Interweaving stories that are at once personal and political, historical and topical, comic and tragic, Danis Tanovic’s Cirkus Columbia is an apt film to open the Dialogue of Cultures International Film Festival. Screening 16 feature length movies, fiction and documentary, the DICFF begins 20 October and runs through the 27th at the Quad and the School of Visual Arts Theatre in New York City. Festival founder Boris Cherdabayev explains that it is also appropriate for this first festival to focus on the effects of globalization to begin in New York, “because it is here that you can see the greatest diversity of cultures living together side by side. In a sense, New York is the world’s biggest melting pot.” Next year, the Festival will be located in Paris, and in years following, other cities around the world.

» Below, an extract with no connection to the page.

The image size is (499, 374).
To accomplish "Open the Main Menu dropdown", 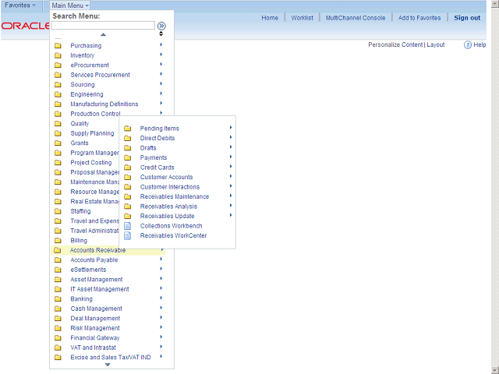I will pyautogui.click(x=70, y=5).
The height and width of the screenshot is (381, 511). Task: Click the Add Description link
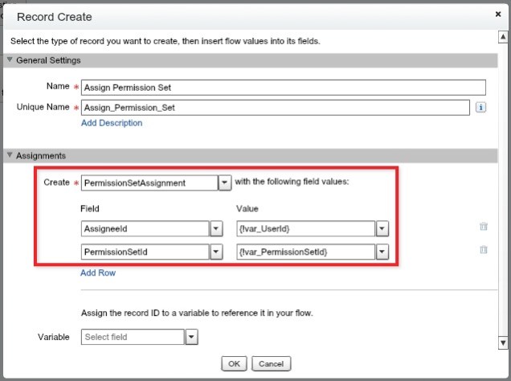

The “melting pot” is close to boiling in Cirkus Columbia. No one in the film’s Herzegovina is quite open to change or ready to make a choice, though some individuals are feeling more pressured to tolerate it, if not welcome it. Divko’s family—so vividly broken and inclined to split into still more pieces when he returns—plainly represents the splintering of the newly democratic nation, affected by factions and traditions, beliefs and betrayals. He arrives in an expensive car, proud to show off Azra, and willfully ignorant of what’s transpired since his flight from communist rule.
Each individual’s perspective changes, and so do their complicated interrelationships. As Azra becomes increasingly disaffected by what she sees as Divko’s “real,” egocentric and frankly materialistic self, he becomes distracted by losses he’s only beginning to recognize. (Literally, he loses a cat he’s brought with him from Germany, but the metaphorical resonances aren’t hard to find.) While Martin (working at a gas station, of all places) finds various minor ways to get back at his father, Lucija imagines another life, away from the coming war, with a local At the same time, she’s being courted by the Yugoslav Army captain Savo (Svetislav Goncic), whose differences from Divko are obvious—he’s stable and devoted, and not a little dull.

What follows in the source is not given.